Ces éthiques ne sont pas absentes de l’Écriture. L’éthique du Bien est présente, le bien est recommandé. « Que dois-je faire de bien, de bon ? Un seul est bon », cela est aussi un langage scripturaire. Même des éthiques dont nous pouvons nous méfier, selon l’influence qu’elles ont eue dans l’histoire de la conscience occidentale, les éthiques utilitaires, ne sont pas sans rapport avec certains accents bibliques. Le livre des Proverbes, à bien des reprises, semble nous dire « accomplis ce que Dieu commande, car c’est comme cela que tu seras en bonne santé, que tu auras le moins d’ennuis, c’est comme cela que tu réussiras. » Cet accent utilitaire n’est pas totalement ignoré de l’Écriture, il est même très présent dans la littérature sapientielle. La conformité à la nature aussi est présente : l’apôtre Paul dénonce le péché « contre nature » de l’homosexualité au premier chapitre de l’épître aux Romains.
Cependant, ces autres perspectives sur l'éthique me paraissent nettement subordonnées à l’accent majeur sur la loi, le commandement, la volonté de Dieu. Et si la nature, par exemple, a une valeur normative, c’est parce qu’elle reflète la volonté du Créateur qui s’est manifestée dans l’œuvre créatrice elle-même.

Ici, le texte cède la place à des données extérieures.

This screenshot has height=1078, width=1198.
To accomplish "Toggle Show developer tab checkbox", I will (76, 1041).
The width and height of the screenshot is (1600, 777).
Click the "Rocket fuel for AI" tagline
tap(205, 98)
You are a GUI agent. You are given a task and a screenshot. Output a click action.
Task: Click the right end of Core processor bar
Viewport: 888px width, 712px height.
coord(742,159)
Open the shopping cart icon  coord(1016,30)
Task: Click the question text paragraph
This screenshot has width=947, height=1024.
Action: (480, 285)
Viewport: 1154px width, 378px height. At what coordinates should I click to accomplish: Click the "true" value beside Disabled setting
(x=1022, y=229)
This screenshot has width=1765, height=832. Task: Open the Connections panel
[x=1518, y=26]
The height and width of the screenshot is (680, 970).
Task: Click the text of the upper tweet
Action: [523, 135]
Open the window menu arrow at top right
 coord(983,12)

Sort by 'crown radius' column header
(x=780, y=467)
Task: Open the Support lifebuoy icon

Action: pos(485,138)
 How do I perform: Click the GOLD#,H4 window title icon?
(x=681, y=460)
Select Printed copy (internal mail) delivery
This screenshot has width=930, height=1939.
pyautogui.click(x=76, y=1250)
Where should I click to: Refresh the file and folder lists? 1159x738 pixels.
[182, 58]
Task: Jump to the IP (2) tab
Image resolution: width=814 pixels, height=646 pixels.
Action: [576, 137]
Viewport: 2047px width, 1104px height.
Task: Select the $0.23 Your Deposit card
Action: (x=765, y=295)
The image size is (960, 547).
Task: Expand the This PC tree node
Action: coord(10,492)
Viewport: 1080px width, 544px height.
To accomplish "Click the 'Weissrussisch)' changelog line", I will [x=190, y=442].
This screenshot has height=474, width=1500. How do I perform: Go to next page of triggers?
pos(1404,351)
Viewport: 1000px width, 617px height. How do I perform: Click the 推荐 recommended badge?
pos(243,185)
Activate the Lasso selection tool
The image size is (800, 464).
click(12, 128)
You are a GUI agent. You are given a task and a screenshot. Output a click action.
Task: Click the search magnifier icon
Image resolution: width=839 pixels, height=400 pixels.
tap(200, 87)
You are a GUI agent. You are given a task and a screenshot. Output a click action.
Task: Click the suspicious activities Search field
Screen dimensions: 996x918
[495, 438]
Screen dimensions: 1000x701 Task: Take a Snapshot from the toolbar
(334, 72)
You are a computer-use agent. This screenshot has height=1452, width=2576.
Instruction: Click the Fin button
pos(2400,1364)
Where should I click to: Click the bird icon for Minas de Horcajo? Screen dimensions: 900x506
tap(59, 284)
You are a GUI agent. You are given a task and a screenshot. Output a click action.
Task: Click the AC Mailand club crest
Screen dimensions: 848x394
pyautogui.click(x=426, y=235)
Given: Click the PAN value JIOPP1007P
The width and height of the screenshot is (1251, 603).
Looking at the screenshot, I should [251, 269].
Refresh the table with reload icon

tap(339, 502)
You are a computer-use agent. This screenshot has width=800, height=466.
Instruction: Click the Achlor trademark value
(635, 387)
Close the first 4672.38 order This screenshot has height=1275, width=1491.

La grâce présuppose la loi, à la fois comme norme et comme régime. Je parle de régime de la loi, lorsque l’obéissance au précepte de la loi est la condition de la justification au tribunal de Dieu, de l’acquittement, de la non condamnation. C’est le sens au moins principal de la notion de « justification » dans le vocabulaire et la conceptualité biblique. Lorsque la loi est régime de justification, s’applique simplement le principe que l’apôtre Paul tire du Lévitique : « Celui qui fera ces choses vivra par elles », et il obtiendra la vie au tribunal de Dieu en vertu de cette obéissance aux commandements. Il me semble utile de souligner qu’il n’y a rien d’arbitraire, rien qui doive nous étonner dans ce régime de la loi en vue de la justification. C’est simplement la logique de la responsabilité. Qu’est-ce qu’être responsable ? Eh bien !, c’est récolter le fruit des actes que l’on pose : celui qui sème pour la chair moissonne de la chair la corruption, selon une des formules de l’apôtre Paul. C’est la logique de la responsabilité qui s’exprime lorsque la loi est conçue comme le régime sous lequel les humains sont naturellement placés.